**Data extracts:**
:::

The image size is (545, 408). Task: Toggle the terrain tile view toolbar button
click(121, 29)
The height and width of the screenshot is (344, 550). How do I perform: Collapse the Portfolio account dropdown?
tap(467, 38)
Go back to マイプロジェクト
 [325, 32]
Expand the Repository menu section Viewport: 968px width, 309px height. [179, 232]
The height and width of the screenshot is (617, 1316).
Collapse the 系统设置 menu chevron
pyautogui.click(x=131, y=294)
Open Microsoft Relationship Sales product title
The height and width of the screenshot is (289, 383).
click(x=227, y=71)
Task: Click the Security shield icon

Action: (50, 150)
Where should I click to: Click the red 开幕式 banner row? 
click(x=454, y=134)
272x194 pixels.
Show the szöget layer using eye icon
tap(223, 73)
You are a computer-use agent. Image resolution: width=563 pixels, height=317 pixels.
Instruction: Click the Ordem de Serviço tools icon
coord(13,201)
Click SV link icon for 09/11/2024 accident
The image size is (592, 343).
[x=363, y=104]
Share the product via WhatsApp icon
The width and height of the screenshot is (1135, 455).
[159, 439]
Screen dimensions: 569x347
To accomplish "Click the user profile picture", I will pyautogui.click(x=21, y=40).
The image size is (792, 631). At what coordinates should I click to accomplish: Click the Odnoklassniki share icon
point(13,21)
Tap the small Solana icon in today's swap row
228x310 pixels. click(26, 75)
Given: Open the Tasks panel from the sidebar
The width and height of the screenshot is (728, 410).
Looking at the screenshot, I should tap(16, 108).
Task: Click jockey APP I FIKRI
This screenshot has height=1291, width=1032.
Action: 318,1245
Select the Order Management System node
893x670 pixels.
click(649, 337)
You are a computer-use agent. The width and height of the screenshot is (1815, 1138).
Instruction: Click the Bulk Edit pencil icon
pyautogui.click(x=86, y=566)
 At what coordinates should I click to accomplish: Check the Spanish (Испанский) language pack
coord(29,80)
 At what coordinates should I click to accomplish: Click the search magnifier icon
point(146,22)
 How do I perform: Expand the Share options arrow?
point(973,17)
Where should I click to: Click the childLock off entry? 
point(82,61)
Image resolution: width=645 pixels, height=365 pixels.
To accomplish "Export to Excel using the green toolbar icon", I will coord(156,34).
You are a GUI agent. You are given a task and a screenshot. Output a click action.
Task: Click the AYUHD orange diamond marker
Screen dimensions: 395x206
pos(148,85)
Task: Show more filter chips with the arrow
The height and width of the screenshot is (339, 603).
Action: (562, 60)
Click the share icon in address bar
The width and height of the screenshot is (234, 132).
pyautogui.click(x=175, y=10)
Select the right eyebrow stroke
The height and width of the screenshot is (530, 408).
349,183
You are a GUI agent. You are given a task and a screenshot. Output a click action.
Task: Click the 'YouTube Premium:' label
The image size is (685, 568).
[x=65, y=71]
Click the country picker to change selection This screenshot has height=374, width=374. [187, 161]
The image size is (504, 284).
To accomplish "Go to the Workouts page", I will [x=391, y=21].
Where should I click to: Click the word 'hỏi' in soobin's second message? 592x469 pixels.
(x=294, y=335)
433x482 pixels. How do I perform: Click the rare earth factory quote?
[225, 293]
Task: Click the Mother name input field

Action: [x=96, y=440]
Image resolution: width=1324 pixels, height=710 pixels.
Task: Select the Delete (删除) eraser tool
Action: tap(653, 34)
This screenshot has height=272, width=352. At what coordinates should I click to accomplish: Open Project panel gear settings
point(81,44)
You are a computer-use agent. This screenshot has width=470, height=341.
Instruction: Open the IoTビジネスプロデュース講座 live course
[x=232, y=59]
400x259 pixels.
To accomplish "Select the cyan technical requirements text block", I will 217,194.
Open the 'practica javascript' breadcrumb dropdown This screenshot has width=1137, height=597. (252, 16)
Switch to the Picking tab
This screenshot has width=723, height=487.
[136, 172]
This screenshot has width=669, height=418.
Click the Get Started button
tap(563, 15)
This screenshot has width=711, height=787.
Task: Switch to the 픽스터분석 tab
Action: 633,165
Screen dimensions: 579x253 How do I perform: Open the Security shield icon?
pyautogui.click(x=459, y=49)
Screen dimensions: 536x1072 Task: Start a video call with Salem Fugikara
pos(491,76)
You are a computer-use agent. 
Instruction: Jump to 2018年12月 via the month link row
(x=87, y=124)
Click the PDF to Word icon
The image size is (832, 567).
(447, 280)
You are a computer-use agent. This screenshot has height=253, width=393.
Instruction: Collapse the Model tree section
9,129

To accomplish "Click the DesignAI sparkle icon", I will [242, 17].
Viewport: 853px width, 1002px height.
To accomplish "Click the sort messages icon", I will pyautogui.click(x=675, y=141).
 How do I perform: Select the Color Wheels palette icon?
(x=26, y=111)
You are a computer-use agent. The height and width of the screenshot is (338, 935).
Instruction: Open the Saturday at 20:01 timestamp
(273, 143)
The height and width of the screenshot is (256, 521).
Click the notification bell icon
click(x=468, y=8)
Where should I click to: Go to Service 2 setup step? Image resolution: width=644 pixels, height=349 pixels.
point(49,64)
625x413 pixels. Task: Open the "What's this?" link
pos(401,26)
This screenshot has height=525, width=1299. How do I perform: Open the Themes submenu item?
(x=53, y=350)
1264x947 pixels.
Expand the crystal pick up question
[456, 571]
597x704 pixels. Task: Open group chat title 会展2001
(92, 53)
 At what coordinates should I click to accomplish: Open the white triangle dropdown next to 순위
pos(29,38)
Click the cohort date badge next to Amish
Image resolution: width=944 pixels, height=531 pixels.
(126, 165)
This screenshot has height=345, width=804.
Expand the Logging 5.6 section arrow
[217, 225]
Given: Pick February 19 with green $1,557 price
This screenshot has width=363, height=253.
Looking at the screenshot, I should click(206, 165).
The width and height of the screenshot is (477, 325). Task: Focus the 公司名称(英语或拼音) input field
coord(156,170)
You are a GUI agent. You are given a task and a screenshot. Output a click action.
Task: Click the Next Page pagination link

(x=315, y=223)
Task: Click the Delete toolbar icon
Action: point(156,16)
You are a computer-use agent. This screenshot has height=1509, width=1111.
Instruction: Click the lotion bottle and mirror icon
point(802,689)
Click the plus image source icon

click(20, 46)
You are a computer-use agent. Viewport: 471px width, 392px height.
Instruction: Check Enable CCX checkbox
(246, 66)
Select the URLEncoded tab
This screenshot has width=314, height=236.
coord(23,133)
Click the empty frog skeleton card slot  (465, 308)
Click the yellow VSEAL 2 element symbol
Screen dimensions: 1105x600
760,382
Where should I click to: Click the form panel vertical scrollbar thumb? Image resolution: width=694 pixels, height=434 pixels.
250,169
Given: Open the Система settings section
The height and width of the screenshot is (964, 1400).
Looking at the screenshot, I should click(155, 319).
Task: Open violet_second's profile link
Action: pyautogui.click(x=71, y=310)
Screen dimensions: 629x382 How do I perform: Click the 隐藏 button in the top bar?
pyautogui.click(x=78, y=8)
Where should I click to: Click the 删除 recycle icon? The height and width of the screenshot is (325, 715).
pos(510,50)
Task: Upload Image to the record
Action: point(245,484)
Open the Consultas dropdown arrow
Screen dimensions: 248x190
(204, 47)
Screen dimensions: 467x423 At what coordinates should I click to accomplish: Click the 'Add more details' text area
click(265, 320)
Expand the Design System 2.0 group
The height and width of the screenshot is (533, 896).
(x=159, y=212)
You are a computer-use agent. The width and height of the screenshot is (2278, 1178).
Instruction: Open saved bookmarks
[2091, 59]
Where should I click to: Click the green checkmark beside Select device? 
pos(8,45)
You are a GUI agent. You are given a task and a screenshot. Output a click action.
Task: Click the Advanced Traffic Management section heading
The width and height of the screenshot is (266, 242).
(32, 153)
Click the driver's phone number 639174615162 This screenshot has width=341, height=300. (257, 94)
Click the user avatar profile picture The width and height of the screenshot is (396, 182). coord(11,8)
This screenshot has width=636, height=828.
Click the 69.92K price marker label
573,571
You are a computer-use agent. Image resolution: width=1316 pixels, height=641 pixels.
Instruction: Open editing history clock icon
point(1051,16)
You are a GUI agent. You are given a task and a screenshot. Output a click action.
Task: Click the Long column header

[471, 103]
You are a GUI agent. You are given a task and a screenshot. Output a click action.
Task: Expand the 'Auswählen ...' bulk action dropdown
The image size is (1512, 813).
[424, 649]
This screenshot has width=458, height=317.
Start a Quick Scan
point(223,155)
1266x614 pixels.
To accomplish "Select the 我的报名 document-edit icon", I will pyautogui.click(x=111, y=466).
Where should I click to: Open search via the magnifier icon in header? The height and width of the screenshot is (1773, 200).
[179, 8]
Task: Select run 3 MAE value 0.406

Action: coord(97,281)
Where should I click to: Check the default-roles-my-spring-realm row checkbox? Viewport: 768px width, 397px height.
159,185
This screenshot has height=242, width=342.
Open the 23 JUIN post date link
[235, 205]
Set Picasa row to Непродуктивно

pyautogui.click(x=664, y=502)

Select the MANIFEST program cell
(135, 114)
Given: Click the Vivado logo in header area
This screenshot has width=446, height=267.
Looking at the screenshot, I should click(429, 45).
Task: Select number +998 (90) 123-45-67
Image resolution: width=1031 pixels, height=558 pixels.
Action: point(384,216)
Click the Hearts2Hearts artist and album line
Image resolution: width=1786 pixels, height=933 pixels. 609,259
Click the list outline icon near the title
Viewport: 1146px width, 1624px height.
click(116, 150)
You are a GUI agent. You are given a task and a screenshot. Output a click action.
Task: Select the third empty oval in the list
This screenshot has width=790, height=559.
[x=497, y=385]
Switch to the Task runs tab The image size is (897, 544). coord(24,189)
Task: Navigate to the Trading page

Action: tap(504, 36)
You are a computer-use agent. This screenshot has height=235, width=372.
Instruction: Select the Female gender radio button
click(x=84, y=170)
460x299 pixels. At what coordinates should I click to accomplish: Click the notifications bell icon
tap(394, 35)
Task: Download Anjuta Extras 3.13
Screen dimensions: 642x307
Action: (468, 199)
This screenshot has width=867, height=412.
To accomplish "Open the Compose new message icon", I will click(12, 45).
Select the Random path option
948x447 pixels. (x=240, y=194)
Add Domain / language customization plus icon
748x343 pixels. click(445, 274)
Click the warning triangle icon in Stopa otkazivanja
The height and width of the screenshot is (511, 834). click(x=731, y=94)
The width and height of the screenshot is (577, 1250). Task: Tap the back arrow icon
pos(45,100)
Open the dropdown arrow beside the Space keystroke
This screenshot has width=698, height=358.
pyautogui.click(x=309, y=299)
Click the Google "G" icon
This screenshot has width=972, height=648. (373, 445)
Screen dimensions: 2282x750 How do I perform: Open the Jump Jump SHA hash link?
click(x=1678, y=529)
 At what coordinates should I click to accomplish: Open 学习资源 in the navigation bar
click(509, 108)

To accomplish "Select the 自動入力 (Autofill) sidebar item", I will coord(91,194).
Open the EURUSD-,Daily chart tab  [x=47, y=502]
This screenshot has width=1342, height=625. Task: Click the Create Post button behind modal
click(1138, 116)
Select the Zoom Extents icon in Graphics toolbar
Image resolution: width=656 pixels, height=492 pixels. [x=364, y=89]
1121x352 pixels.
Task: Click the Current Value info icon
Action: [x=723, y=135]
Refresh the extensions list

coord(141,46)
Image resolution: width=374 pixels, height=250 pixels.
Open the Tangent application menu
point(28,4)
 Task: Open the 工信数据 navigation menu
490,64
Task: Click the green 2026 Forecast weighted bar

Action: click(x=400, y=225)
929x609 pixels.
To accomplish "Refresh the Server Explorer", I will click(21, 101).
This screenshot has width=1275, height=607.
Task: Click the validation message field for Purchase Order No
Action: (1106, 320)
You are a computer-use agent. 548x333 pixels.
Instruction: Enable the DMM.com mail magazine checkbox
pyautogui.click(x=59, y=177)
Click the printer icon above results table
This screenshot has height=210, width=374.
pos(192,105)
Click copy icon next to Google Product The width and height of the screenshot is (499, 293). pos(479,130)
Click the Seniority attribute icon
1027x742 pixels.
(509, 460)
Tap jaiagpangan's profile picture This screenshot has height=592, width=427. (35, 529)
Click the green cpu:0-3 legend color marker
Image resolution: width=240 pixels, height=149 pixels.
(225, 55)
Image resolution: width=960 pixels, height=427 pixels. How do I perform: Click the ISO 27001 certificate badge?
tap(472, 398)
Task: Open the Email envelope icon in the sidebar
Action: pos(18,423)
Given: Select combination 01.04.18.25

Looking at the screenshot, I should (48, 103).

:::

Pull from the data each line where the string "computer" turns up.

You are a computer-use agent. Image resolution: width=563 pixels, height=317 pixels.
You are a computer-use agent. The width and height of the screenshot is (1815, 1138).
You are a computer-use agent. This screenshot has width=470, height=341.
You are a computer-use agent. 
You are a computer-use agent. This screenshot has height=253, width=393.
You are a computer-use agent. The height and width of the screenshot is (338, 935).
You are a computer-use agent. This screenshot has height=1509, width=1111.
You are a computer-use agent. Viewport: 471px width, 392px height.
You are a computer-use agent. The width and height of the screenshot is (2278, 1178).
You are a computer-use agent. Image resolution: width=1316 pixels, height=641 pixels.
You are a computer-use agent. This screenshot has height=235, width=372.
You are a computer-use agent. 548x333 pixels.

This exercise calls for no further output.